Task: Pick up the COVID in Austin update after its last sentence and keep writing it.

Given text:
═══
COVID in Austin Update (June 20)

On the news front, it has been pretty quiet today.

The Texas Alcoholic Beverage Commission (TABC) issued emergency 30-day suspension of license to two Austin bars for violating COVID-19 protocols, the agency reported today. If you’re planning to get a drink at Buford’s Backyard Beer Garden or Whiskey, Tango, Foxtrot Icehouse (both in the 700 block of W. 6th St) anytime in the next month, keep on going. The TABC on Friday pulled the license for three bars outside of the Austin area. It’s Saturday and I want to believe happy thoughts on the weekend, so let’s hope that this means virtually the rest of the bar scene is respecting the protocols. 🤞

The Austin American-Statesman had an article about hospital capacity with some new-to-me details.
═══
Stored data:
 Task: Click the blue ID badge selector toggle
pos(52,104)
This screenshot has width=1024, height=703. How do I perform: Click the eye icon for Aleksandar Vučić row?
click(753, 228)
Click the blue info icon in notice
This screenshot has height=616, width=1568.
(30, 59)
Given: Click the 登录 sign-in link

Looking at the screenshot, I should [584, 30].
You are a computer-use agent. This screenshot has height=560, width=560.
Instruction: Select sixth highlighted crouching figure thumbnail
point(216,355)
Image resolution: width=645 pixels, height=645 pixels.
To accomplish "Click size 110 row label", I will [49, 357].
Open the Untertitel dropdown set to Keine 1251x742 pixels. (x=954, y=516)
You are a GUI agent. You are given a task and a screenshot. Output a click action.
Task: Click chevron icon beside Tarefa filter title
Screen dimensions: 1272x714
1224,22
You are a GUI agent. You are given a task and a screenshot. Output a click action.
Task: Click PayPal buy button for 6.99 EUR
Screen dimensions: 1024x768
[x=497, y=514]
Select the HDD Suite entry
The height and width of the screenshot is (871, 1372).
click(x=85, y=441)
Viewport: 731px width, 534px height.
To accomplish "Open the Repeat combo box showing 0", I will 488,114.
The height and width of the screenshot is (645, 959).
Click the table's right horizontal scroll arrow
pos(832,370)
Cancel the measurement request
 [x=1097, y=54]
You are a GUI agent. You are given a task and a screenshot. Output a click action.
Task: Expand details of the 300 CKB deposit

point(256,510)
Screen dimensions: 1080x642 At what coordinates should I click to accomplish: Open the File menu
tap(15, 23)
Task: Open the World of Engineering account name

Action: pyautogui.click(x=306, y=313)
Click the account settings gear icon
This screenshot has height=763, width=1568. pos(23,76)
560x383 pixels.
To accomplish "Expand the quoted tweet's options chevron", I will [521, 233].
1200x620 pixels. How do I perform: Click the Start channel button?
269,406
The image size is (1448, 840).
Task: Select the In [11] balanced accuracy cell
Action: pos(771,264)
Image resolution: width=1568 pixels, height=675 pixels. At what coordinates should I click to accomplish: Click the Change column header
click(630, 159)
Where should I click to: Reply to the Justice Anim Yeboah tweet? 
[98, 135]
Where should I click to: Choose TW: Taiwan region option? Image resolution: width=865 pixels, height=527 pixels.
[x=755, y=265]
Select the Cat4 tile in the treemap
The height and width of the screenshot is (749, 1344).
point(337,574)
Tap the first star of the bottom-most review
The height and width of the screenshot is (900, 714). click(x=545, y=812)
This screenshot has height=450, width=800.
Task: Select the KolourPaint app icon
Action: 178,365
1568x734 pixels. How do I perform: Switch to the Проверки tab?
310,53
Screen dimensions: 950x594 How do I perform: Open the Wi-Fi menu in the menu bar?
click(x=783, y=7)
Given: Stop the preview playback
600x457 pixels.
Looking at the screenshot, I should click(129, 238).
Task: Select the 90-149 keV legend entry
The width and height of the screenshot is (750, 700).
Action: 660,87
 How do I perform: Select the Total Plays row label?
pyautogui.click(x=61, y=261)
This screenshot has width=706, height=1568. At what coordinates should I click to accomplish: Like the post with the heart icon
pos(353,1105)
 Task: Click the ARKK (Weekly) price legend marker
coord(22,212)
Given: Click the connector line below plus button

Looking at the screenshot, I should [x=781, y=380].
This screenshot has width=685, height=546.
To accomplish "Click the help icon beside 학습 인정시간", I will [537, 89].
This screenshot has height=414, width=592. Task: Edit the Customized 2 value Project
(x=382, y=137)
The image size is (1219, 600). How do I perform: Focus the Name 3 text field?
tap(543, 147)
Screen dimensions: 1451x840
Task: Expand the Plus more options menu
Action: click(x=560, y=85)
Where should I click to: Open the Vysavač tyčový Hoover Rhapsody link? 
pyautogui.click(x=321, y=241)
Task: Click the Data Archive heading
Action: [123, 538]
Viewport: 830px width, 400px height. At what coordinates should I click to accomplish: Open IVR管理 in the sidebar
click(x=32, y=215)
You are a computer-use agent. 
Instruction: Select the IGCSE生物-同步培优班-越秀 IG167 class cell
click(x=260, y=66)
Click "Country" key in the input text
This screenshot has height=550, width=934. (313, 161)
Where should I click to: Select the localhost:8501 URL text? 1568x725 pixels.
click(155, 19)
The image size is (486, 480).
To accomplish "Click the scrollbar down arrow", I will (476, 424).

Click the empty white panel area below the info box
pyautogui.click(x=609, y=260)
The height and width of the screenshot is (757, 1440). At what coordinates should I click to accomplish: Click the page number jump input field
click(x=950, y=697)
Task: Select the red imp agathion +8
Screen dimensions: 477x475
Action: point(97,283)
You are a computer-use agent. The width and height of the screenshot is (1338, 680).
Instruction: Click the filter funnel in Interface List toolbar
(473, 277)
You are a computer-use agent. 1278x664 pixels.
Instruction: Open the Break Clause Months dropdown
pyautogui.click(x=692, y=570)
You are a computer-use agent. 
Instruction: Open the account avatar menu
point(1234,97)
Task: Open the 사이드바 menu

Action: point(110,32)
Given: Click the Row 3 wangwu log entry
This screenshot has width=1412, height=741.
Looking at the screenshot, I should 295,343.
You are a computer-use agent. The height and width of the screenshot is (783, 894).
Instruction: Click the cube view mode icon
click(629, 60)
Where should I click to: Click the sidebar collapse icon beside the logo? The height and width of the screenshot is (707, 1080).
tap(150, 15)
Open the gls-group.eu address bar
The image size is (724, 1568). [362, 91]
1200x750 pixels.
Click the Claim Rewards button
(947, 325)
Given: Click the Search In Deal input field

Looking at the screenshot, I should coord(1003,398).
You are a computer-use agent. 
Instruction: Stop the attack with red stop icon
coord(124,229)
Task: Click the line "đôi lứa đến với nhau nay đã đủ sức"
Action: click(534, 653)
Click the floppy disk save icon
═══
Response box:
The notable takeways:

  • The County is prepared to stand up a field hospital at the Austin Convention Center in 100-bed stages, up to final capacity of 1,500. There’s no indication that this will be needed, but the County is looking ahead.
  • Seton moves all COVID cases either to Dell Seton Medical Center (e.g. the medical center at UT) or Seton Medical Center (the 38th Street hopsital). Both hospitals are still serving non-COVID cases, but if you’re sick and visit other Seton facilities, you’re heading to Central Austin.
  • Hospitals are better at treating cases than they were earlier in the cycle. Basically, better medical protocols mean better treatment and more success. That’s encouraging. St. David’s System noted a decrease of deaths: “He attributed that to having access to plasma from donors who have already had the virus as well as two medications, an antiviral, remdesivir, and a steroid, dexamethasone, that are being studied with good initial results.”
  • Still take this seriously.

Statewide, same headlines, different day. New hospitalization record at 3,247. New record for daily new cases at 4,430. This blows out the previous record on Thursday of 3,516. Remember when a few days ago, Governor Abbott was making a big deal that the 4,098 new cases reported was actually only 2,622 new cases since the rest were delayed reports from the inmate population?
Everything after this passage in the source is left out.